Ia berharap, revisi UU ITE digunakan sebagai momentum untuk merekonstruksi UU ITE secara menyeluruh dan lebih substantif. Misalnya, dengan mengecek ulang pasal-pasal bermasalah dengan teori penormaan yang menjadi dasar aturan yang berpotensi membatasi kebebasan berekspresi atau hak asasi manusia.
”Ini dengan memastikan lagi sudah tidak ada konten yang multitafsir yang bisa disalahgunakan, melihat apakah pasal tersebut betul-betul dibutuhkan atau tidak, karena banyak pasal yang sebenarnya sudah ada di KUHP (Kitab Undang-Undang Hukum Pidana),” ujarnya.
Selain itu, proses revisi diharapkan melibatkan masyarakat. ”Masukan demi perbaikan yang lebih komprehensif harus didengar,” katanya lagi.
Sebagai tahap awal, Kepala Departemen Hukum Telekomunikasi, Informasi, Komunikasi, dan Kekayaan Intelektual Universitas Padjadjaran Sinta Dewi Rosadi meminta pemerintah membuka rancangan naskah akademis revisi terbatas UU ITE ke publik. Dengan demikian, publik bisa menilai sejauh mana revisi itu bisa mencegah problem multitafsir dan kriminalisasi terulang.

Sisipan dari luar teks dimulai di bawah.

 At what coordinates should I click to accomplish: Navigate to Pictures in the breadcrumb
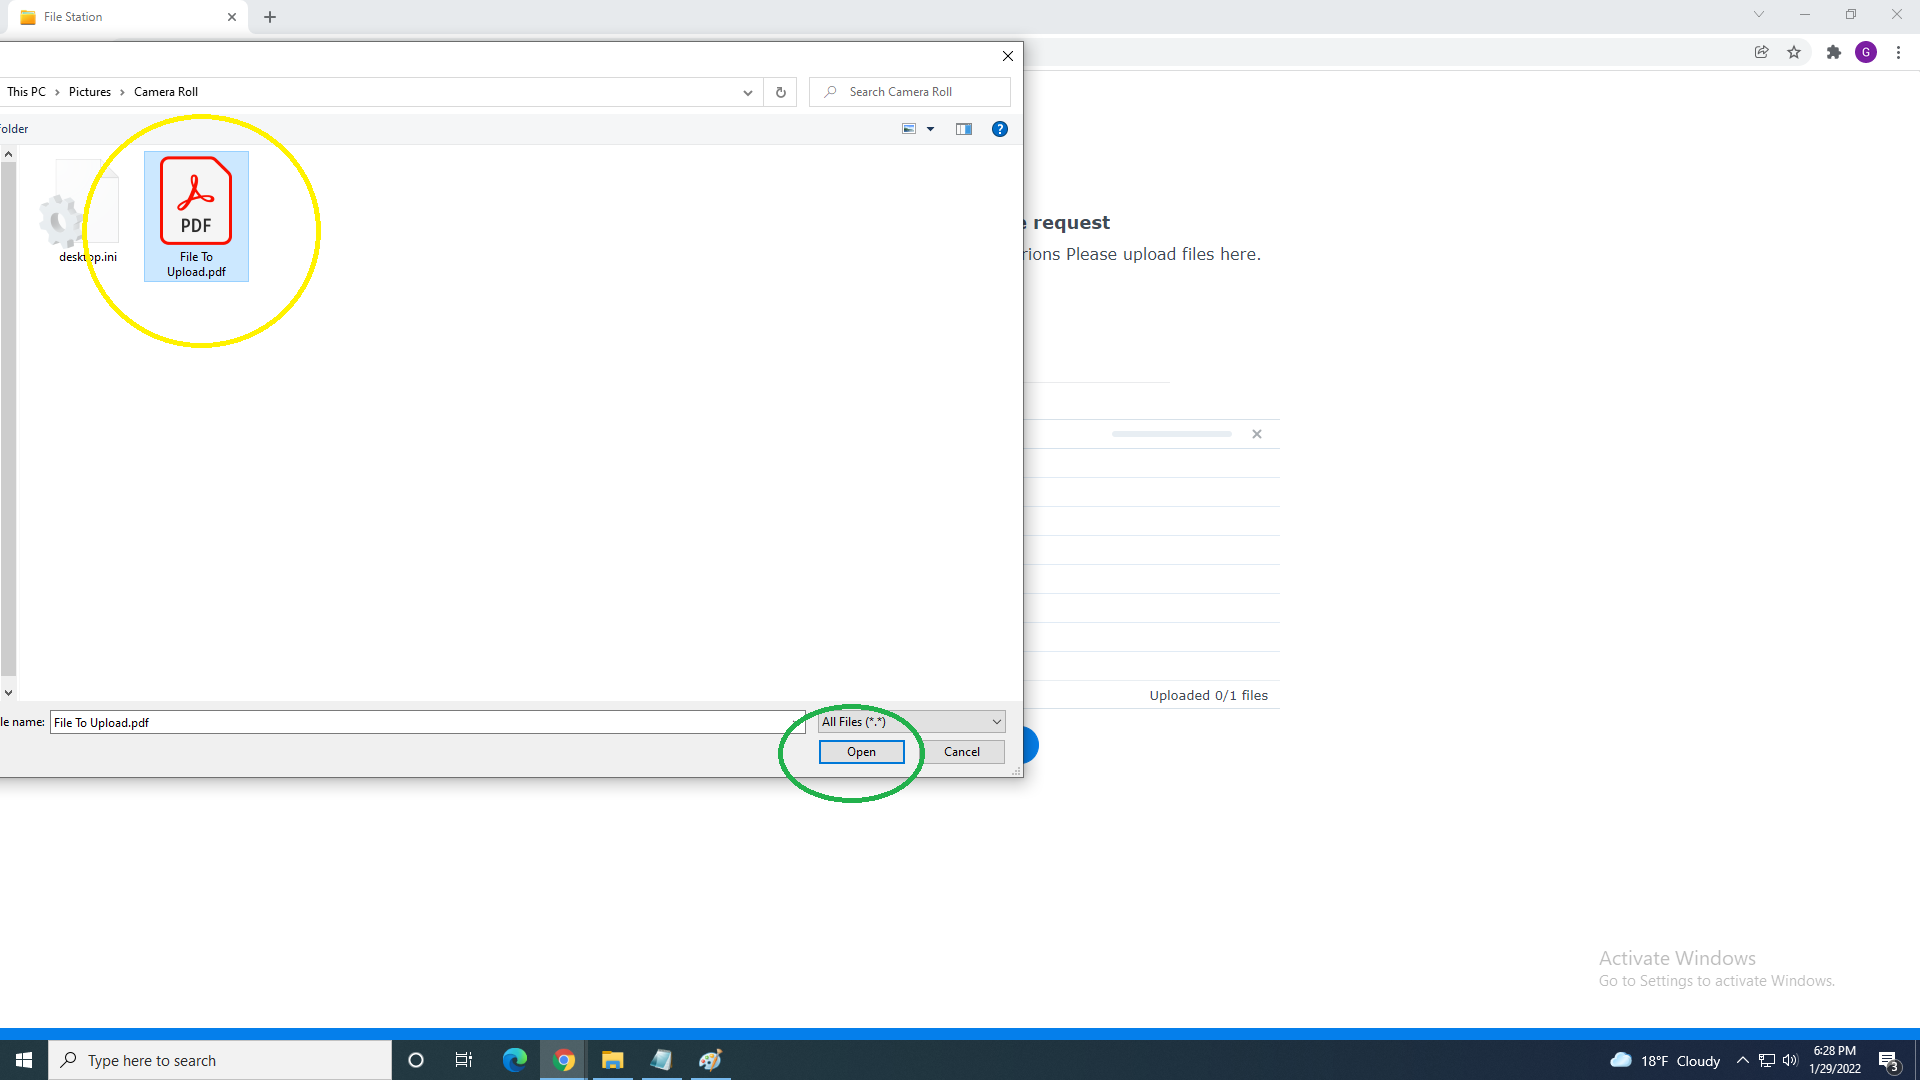(x=90, y=92)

Ia mengingatkan, pada 2016, revisi UU ITE secara terbatas pernah dilakukan oleh pemerintah untuk mencegah kriminalisasi dan multitafsir. Namun, setelah revisi, problem yang sama terulang.
Buka masukan publik
Ketua Komisi I DPR dari Fraksi Partai Golkar Meutya Hafidz mengatakan, pihaknya menunggu draf revisi UU ITE dari pemerintah. Ia berjanji, jika kelak revisi UU ITE tersebut disetujui untuk dibahas dengan DPR, ruang partisipasi publik untuk memberi masukan akan dibuka selebar-lebarnya.

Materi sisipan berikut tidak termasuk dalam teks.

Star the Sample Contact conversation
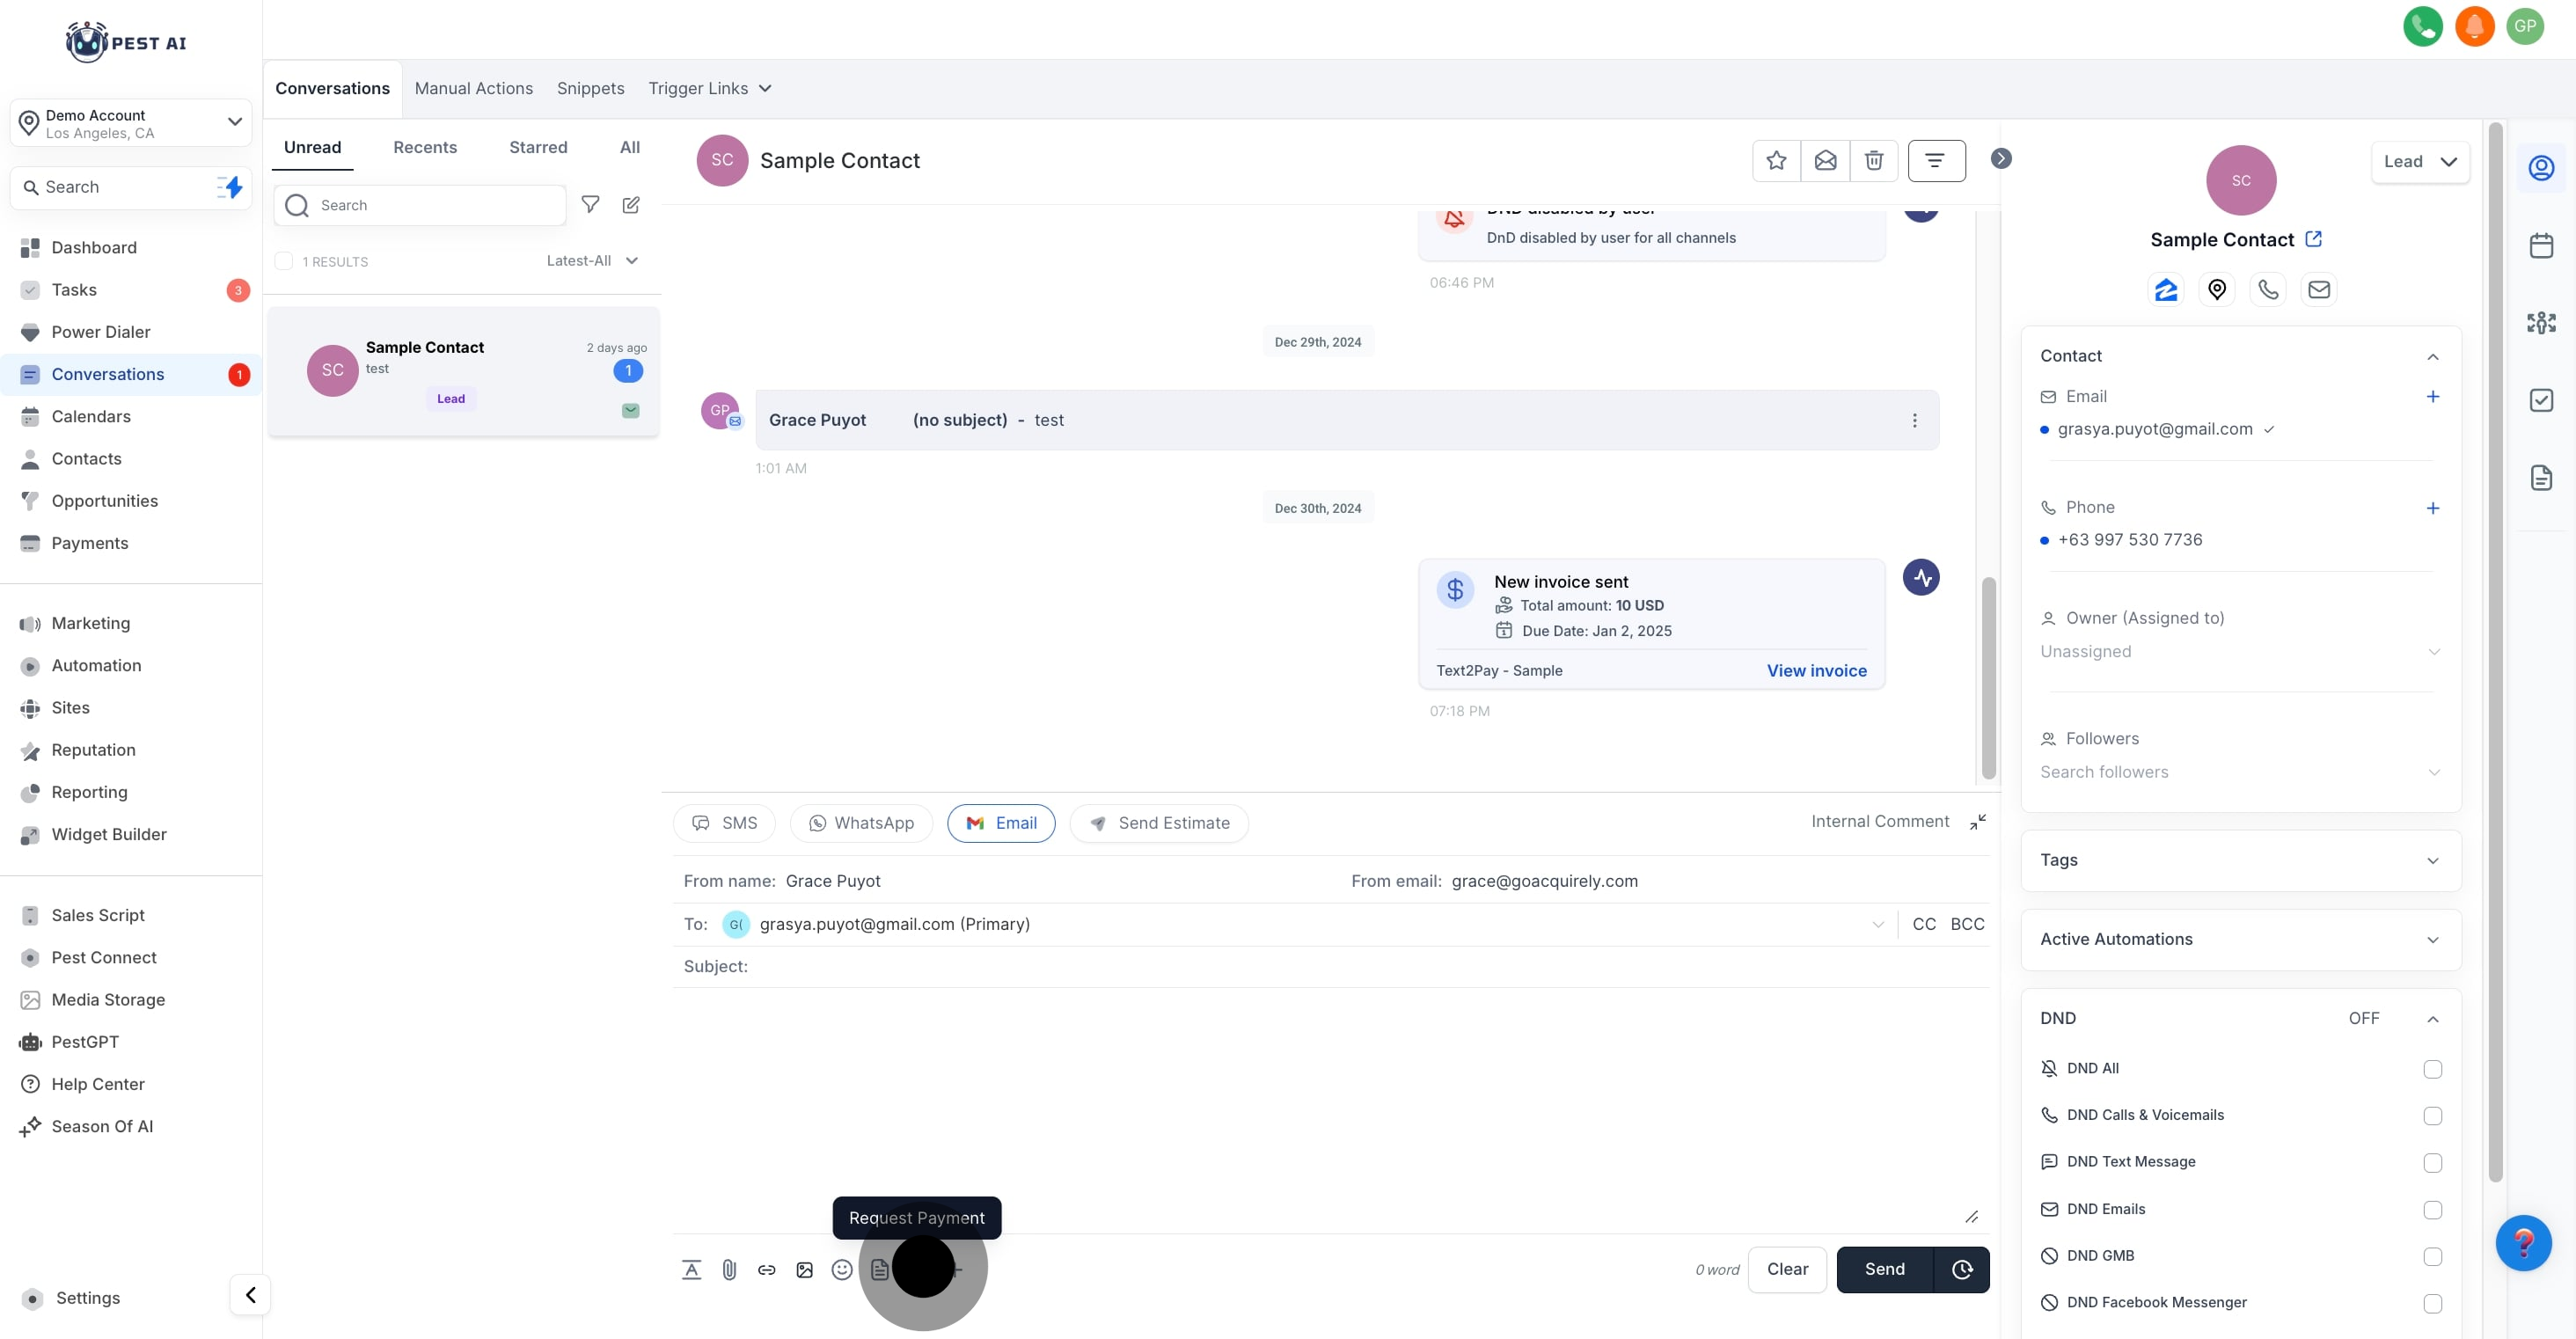2576x1339 pixels. [x=1776, y=161]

”Dan, jika memang pembahasan revisi terbatas disepakati, pembahasan diharapkan tidak berlangsung lama karena hanya akan memfokuskan pada pasal-pasal tertentu,” ujarnya.
Baca juga: Revisi UU ITE Didukung Masyarakat
Wakil Ketua Badan Legislasi DPR dari Fraksi Partai Nasdem Willy Aditya menambahkan, sekalipun Prolegnas 2021 telah disahkan beberapa bulan lalu, dimungkinkan adanya evaluasi atas prolegnas tahunan tersebut di pertengahan tahun. Saat proses evaluasi ini, revisi UU ITE bisa diusulkan oleh pemerintah untuk dimasukkan dalam Prolegnas 2021.
”Kami tentu menyambut baik inisiatif itu karena sesuai dengan keinginan publik. Kita akan menunggu konfirmasi dari Menteri Hukum dan HAM dalam hal ini sebagai perwakilan pemerintah, dan secara jadwal, akan diagendakan pada masa persidangan DPR berikutnya,” ujarnya.